* **WHAT THIS EXERCISE ASKS**
**1.** From the passage on Vitamin D, transcribe the words starting at "Too much Vitamin" and ending at "or sun block.".
**2.** Using the passage on Vitamin D, answer the following:
(a) What nickname does Vitamin D have?
(b) Which form of Vitamin D do most supplements use?
(c) What "adequate intake" is given for people over 70?
**3.** Decide whether each statement agrees with the passage on Vitamin D, and quote the words that settle it.
(a) The strongest current evidence is for lung cancer.
(b) Obese people have lower blood levels of Vitamin D.
(c) Diet supplies most of the Vitamin D circulating in blood.

* **GIVEN PASSAGE**
We are definitely living in the right place to get the very important Vitamin D and without the right levels we can suffer many illnesses – Osteoporosis and Immune Deficiency diseases just to name a few.
But are we still getting enough? Vitamin D is nicknamed the “sunshine vitamin” because the skin makes it from ultraviolet rays. Sunscreen blocks its production and we know we need to protect ourselves from skin cancer, but now scientists are questioning the sunscreen advice as we may not be getting enough of this all important Vitamin.
The reason is that Vitamin D increasingly seems important for preventing and even treating many types of cancer. Recently, four separate studies found it helped protect against lymphoma and cancers of the prostate, lung and, ironically, the skin. The strongest evidence at the moment is for colon cancer. Many people aren’t getting enough Vitamin D. It’s hard to derive from food and fortified milk alone, and supplements can be problematic as it is difficult to know the correct dosage.
If in doubt, ask your doctor to check your Vitamin D levels with a simple test. If you are constantly getting colds, flu, infections or viruses, it might just be because you are lacking in Vitamin D. It is really important to check your level if you have been diagnosed with Osteoporosis/Osteopenia, as Vitamin D is so crucial to bone health and calcium absorption.
So the thinking is that if too much sun leads to skin cancer, which is rarely deadly, too little sun may be worse. No one is suggesting that people fry on a beach, but many scientists believe that “safe sun,” 15 minutes or so a few times a week without sunscreen, is not only possible, but helpful to health.
Vitamin D occurs naturally in salmon, tuna and other oily fish and is routinely added to milk. However, diet accounts for very little of the Vitamin D circulating in blood. Supplements contain the nutrient, but most use an old form — D-2 — that is far less potent than the more desirable D-3. Multivitamins typically contain only small amounts of D-2 and include Vitamin A, which offsets many of D’s benefits. There is more and more evidence supporting the need for Vitamin D3, so if you are taking supplements check that you are getting the right kind of Vitamin D, as normal vitamin D pills might not raise Vitamin D levels much at all.
Government advisers can’t even agree on an RDA, or recommended daily allowance for Vitamin D. Instead, they say “adequate intake” is 200 international units a day up to age 50, 400 IUs for ages 50 to 70, and 600 IUs for people over 70. I have read various contradictory results, so I think it is safe to say we need to make sure we are getting regular natural doses of Vitamin D for our health. Many scientists think adults need 1,000 IUs a day. Some research suggests 1,500 IUs might be needed to significantly curb cancer. How Vitamin D may do this is still under study:
Lab and animal studies show that Vitamin D stifles abnormal cell growth, helps cells die when they are supposed to, and curbs formation of blood vessels that feed tumors.
Cancer is more common in the elderly, and the skin makes less Vitamin D as people age.
Vitamin D gets trapped in fat, so obese people have lower blood levels of D. They also have higher rates of cancer.
Diabetics, too, are prone to cancer, and their damaged kidneys have trouble converting Vitamin D into a form the body can use.
Too much Vitamin D from supplements can be dangerous but on the other hand, D from sunshine has no such limit. It’s almost impossible to overdose when getting it this way. However, it is possible to get skin cancer, so we still need to take necessary precautions if spending a long time in the sun and ensuring that the skin does not burn. As most of us know repeated sunburns especially in childhood and among redheads and very fair-skinned people have been linked to melanoma, but there is no credible scientific evidence that moderate sun exposure can cause skin cancer.
Once again we know that moderation is the key as with everything in life, so make sure you are getting some sunlight for at least 15 to 20 minutes a day on bare skin with no lotions or sun block.

* **DATA UNDER STUDY**
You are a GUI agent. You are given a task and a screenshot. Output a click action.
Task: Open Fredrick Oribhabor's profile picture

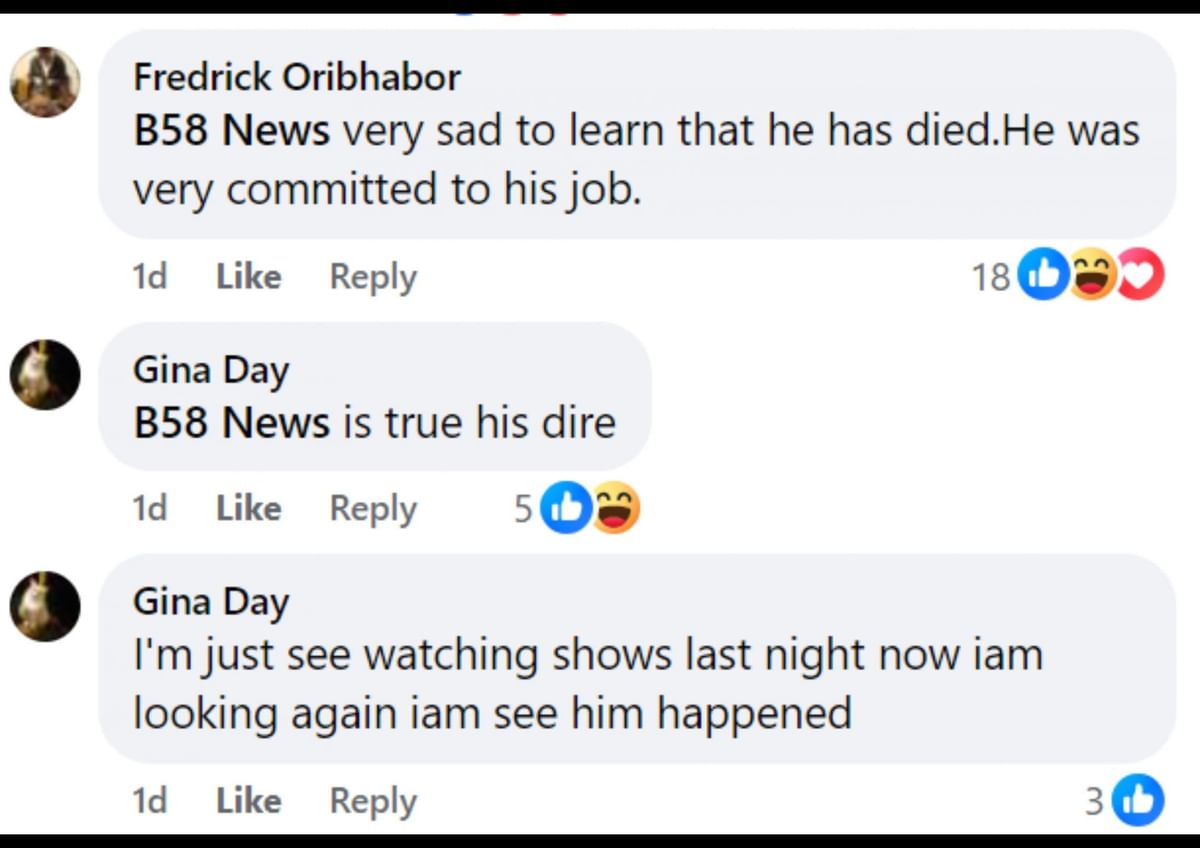coord(44,82)
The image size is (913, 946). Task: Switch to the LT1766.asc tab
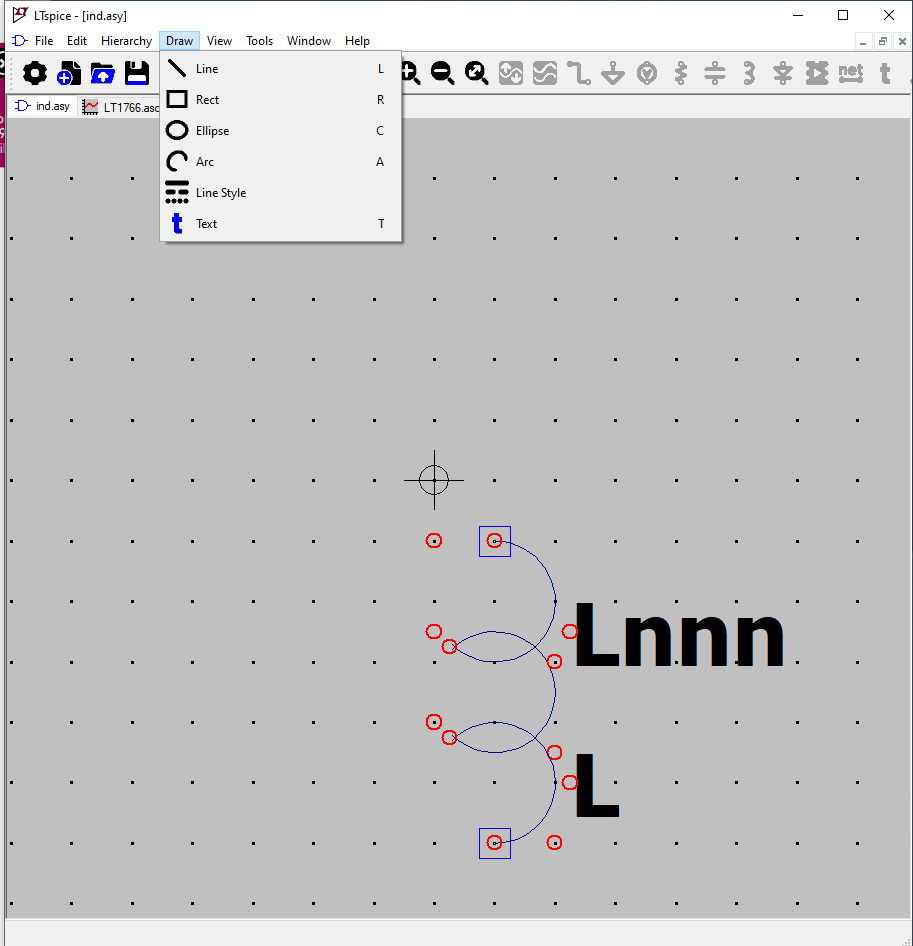point(125,107)
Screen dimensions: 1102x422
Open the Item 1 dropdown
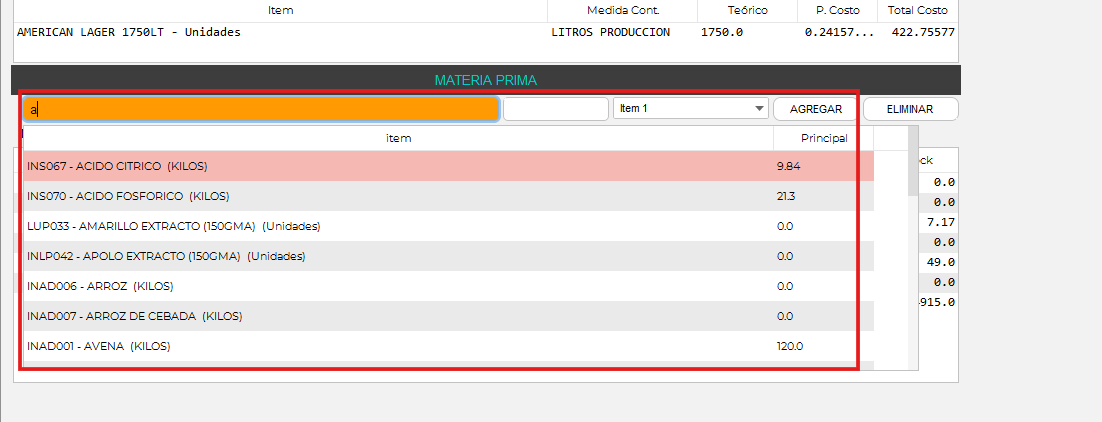[690, 108]
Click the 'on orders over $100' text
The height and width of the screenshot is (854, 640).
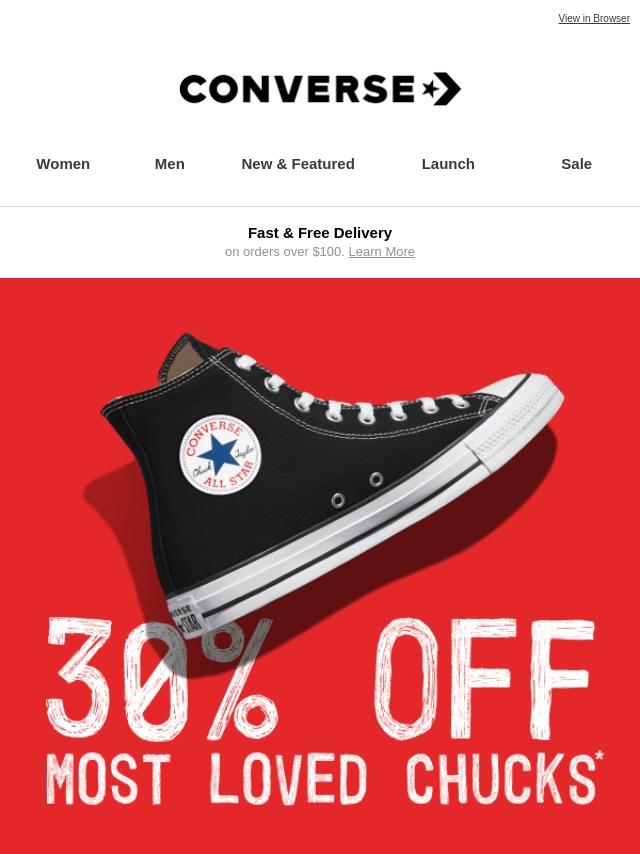point(285,252)
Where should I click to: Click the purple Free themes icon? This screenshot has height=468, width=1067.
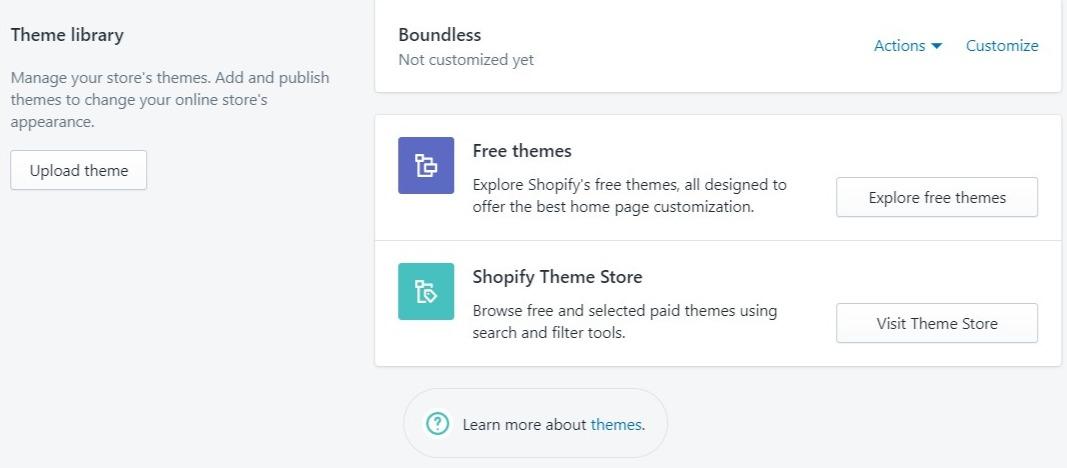[426, 165]
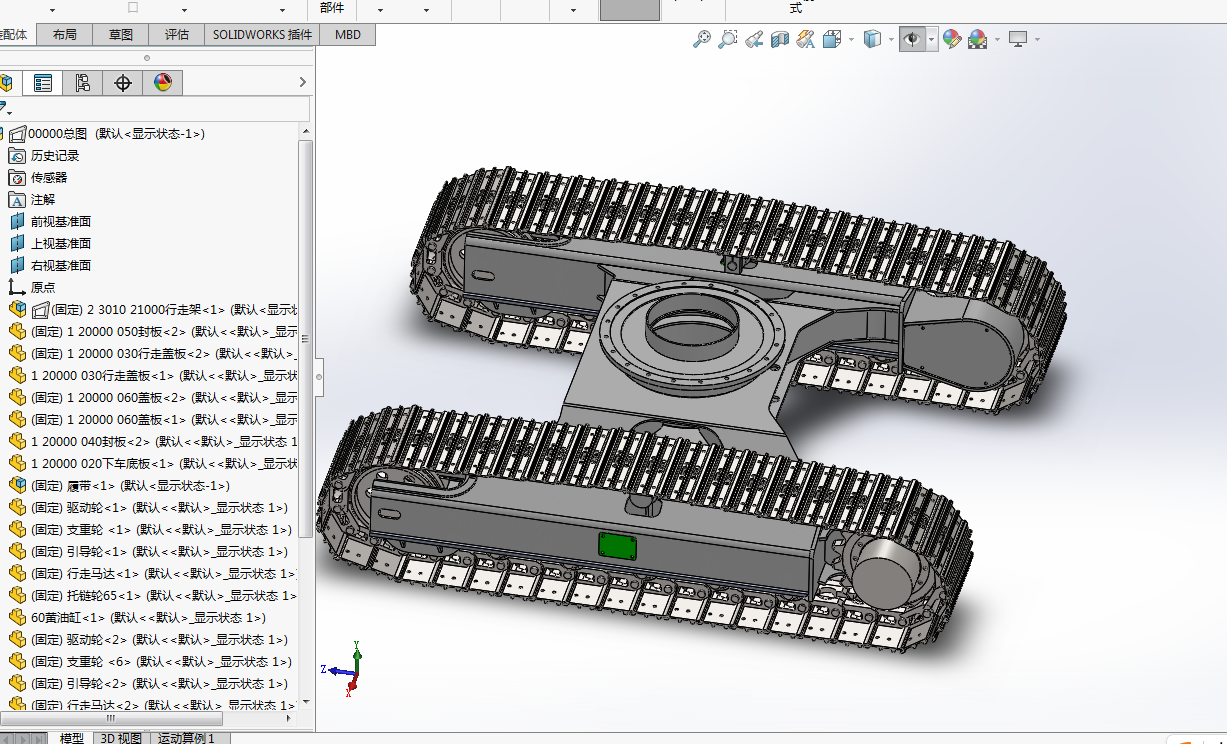Open the PropertyManager panel tab icon
This screenshot has width=1227, height=744.
tap(42, 83)
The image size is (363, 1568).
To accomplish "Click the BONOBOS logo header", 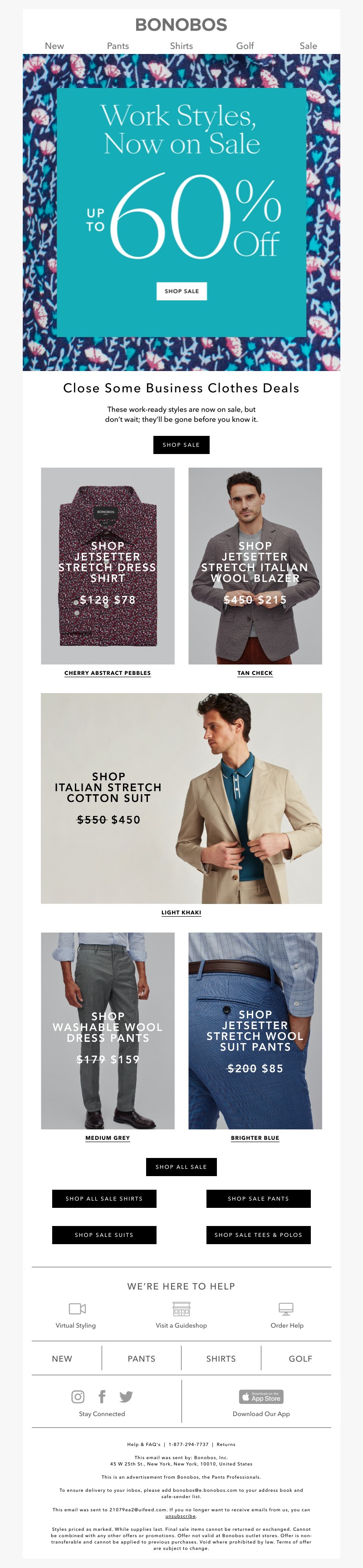I will pyautogui.click(x=182, y=25).
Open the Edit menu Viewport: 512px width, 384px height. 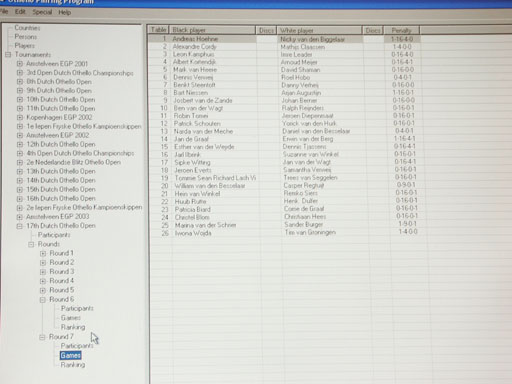[x=20, y=12]
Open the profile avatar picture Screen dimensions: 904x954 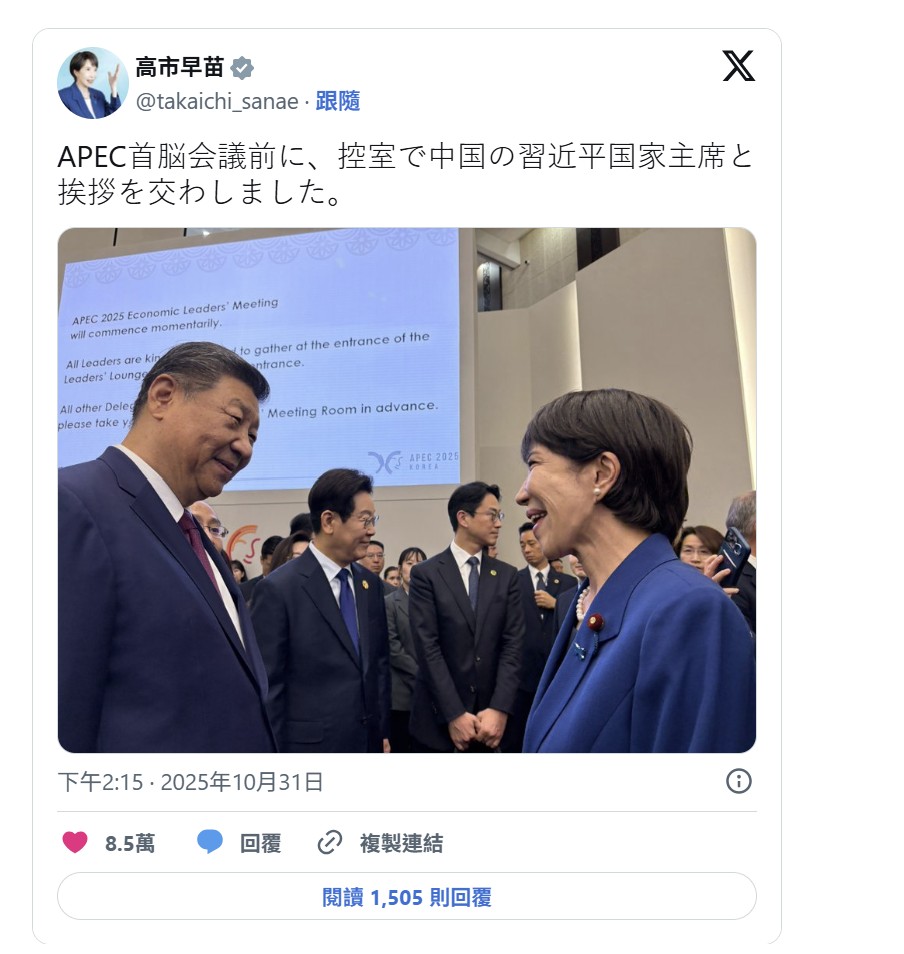92,83
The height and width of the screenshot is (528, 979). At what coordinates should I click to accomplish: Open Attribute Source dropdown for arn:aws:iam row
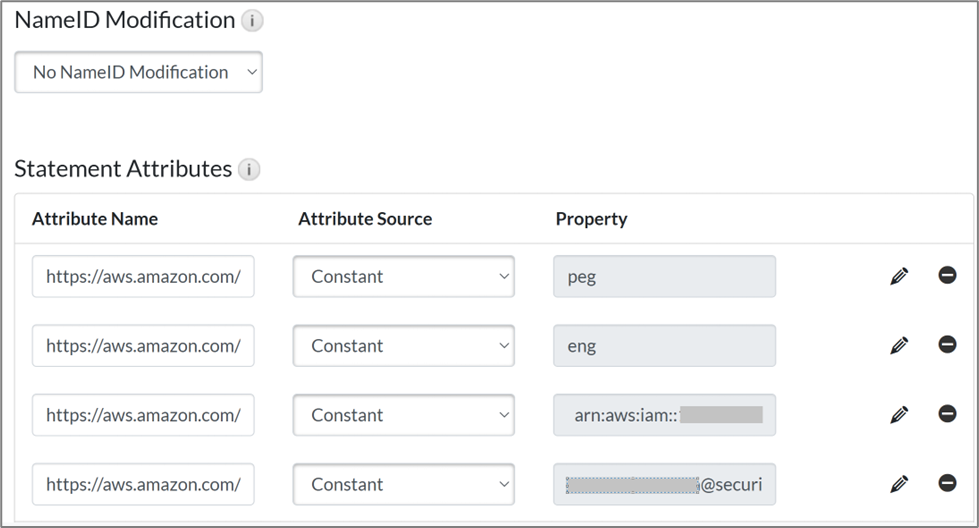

* **RESPONSES TO THE EXERCISE**
**1.**
Too much Vitamin D from supplements can be dangerous but on the other hand, D from sunshine has no such limit. It’s almost impossible to overdose when getting it this way. However, it is possible to get skin cancer, so we still need to take necessary precautions if spending a long time in the sun and ensuring that the skin does not burn. As most of us know repeated sunburns especially in childhood and among redheads and very fair-skinned people have been linked to melanoma, but there is no credible scientific evidence that moderate sun exposure can cause skin cancer.
Once again we know that moderation is the key as with everything in life, so make sure you are getting some sunlight for at least 15 to 20 minutes a day on bare skin with no lotions or sun block.

**2.**
(a) The "sunshine vitamin."
(b) D-2, an old form.
(c) 600 IUs a day.

**3.**
(a) No: "The strongest evidence at the moment is for colon cancer."
(b) Yes: "Vitamin D gets trapped in fat, so obese people have lower blood levels of D."
(c) No: "diet accounts for very little of the Vitamin D circulating in blood."